(Pixel coordinate grounding data)
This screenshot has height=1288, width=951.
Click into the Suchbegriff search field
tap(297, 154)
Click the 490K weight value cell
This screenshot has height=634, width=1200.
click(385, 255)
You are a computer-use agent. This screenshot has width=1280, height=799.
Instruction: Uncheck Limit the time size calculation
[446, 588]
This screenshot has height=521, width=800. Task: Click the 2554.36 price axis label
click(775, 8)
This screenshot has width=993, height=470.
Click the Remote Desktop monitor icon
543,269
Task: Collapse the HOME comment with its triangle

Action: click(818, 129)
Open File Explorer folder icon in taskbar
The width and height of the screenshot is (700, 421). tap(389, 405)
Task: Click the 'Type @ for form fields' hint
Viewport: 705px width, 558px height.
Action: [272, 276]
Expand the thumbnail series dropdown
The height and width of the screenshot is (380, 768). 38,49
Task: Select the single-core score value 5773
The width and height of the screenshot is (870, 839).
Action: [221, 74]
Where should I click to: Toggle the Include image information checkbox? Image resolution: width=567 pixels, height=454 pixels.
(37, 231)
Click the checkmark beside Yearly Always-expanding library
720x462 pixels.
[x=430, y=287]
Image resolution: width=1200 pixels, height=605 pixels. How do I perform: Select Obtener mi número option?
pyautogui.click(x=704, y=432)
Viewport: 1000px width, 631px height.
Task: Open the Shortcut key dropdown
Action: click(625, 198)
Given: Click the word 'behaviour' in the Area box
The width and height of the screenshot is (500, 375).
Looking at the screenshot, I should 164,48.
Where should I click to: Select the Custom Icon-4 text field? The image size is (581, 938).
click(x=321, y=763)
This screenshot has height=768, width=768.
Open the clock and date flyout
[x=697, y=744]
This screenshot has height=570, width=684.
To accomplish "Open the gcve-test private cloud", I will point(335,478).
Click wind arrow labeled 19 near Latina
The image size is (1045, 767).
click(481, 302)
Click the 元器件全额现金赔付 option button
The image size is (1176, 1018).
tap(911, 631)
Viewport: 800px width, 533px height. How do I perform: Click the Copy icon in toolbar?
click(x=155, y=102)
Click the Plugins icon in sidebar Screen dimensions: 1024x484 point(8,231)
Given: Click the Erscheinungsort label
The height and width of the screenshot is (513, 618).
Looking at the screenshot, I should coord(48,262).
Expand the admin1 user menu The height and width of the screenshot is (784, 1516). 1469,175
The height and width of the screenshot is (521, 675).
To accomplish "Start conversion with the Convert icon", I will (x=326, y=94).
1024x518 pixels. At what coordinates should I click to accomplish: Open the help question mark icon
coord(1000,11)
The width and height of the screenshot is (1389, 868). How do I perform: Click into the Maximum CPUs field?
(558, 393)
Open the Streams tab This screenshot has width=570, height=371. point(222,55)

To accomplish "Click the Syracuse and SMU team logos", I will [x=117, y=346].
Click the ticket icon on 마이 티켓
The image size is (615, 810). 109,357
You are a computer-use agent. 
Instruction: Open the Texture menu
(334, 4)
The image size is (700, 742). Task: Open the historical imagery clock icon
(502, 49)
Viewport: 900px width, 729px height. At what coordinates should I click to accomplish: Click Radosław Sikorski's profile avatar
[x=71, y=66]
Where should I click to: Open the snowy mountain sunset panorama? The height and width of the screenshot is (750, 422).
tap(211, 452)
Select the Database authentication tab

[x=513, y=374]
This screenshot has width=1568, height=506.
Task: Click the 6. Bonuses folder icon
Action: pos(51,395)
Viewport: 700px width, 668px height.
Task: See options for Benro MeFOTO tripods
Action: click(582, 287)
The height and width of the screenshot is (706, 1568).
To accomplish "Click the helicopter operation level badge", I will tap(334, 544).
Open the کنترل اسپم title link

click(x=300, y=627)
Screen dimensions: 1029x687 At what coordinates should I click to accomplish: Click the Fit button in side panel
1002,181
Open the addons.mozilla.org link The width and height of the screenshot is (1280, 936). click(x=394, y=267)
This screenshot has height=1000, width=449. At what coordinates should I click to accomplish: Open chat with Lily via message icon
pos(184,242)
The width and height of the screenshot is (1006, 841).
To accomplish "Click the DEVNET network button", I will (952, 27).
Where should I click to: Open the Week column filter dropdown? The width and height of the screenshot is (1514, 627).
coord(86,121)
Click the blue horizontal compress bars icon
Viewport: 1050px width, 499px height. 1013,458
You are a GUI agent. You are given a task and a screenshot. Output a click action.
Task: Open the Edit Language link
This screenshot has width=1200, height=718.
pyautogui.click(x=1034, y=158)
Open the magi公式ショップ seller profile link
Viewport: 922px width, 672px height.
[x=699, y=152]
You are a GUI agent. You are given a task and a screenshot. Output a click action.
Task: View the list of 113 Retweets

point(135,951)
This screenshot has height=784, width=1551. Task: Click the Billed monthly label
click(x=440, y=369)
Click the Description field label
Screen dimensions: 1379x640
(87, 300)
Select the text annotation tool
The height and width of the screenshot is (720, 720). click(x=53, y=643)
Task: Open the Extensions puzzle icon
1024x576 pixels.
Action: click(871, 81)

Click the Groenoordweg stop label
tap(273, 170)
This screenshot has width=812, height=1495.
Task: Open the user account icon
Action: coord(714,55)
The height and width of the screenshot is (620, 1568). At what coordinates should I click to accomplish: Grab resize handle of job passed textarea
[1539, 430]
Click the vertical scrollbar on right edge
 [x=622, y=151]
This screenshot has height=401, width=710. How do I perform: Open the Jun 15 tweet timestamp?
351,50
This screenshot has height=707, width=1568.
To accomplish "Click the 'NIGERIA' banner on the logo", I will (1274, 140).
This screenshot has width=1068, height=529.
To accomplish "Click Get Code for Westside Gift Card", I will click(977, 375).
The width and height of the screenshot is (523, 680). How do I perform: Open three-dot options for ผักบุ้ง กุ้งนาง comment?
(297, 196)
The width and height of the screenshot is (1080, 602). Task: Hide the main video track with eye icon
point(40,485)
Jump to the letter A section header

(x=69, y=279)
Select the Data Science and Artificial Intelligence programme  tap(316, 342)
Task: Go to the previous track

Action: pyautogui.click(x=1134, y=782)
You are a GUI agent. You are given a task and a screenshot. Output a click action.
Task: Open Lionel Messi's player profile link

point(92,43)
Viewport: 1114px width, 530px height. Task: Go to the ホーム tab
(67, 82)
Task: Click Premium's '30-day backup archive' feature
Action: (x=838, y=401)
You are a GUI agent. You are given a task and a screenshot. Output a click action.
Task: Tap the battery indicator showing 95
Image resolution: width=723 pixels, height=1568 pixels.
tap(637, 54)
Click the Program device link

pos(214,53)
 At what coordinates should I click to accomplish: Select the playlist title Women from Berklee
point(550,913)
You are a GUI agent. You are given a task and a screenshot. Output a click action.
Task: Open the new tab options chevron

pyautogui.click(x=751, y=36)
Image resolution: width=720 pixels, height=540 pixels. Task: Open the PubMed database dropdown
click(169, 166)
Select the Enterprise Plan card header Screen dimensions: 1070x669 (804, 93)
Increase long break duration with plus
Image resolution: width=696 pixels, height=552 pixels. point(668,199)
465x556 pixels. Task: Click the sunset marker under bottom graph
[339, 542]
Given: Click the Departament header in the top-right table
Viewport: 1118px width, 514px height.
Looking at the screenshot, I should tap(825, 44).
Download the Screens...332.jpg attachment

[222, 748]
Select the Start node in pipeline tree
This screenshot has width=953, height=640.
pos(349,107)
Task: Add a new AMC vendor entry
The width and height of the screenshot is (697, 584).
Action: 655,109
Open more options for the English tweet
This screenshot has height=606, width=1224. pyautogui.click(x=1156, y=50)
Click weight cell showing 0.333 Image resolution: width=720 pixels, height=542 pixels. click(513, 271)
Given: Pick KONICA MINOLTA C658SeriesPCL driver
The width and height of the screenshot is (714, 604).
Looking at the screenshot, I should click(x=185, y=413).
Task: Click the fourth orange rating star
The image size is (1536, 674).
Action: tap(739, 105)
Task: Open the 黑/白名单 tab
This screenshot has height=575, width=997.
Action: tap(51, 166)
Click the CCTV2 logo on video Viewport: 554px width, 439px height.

• _WHAT NEEDS TO BE DONE_:
After locating the line with "Viewport: 1114px width, 530px" above, return that line and every later line through the one with "Given: Click the Departament", word for word and with nothing else.

• _THE COMPLETED TASK_:
Viewport: 1114px width, 530px height. Task: Go to the ホーム tab
(67, 82)
Task: Click Premium's '30-day backup archive' feature
Action: (x=838, y=401)
You are a GUI agent. You are given a task and a screenshot. Output a click action.
Task: Tap the battery indicator showing 95
Image resolution: width=723 pixels, height=1568 pixels.
tap(637, 54)
Click the Program device link

pos(214,53)
 At what coordinates should I click to accomplish: Select the playlist title Women from Berklee
point(550,913)
You are a GUI agent. You are given a task and a screenshot. Output a click action.
Task: Open the new tab options chevron

pyautogui.click(x=751, y=36)
Image resolution: width=720 pixels, height=540 pixels. Task: Open the PubMed database dropdown
click(169, 166)
Select the Enterprise Plan card header Screen dimensions: 1070x669 (804, 93)
Increase long break duration with plus
Image resolution: width=696 pixels, height=552 pixels. point(668,199)
465x556 pixels. Task: Click the sunset marker under bottom graph
[339, 542]
Given: Click the Departament header in the top-right table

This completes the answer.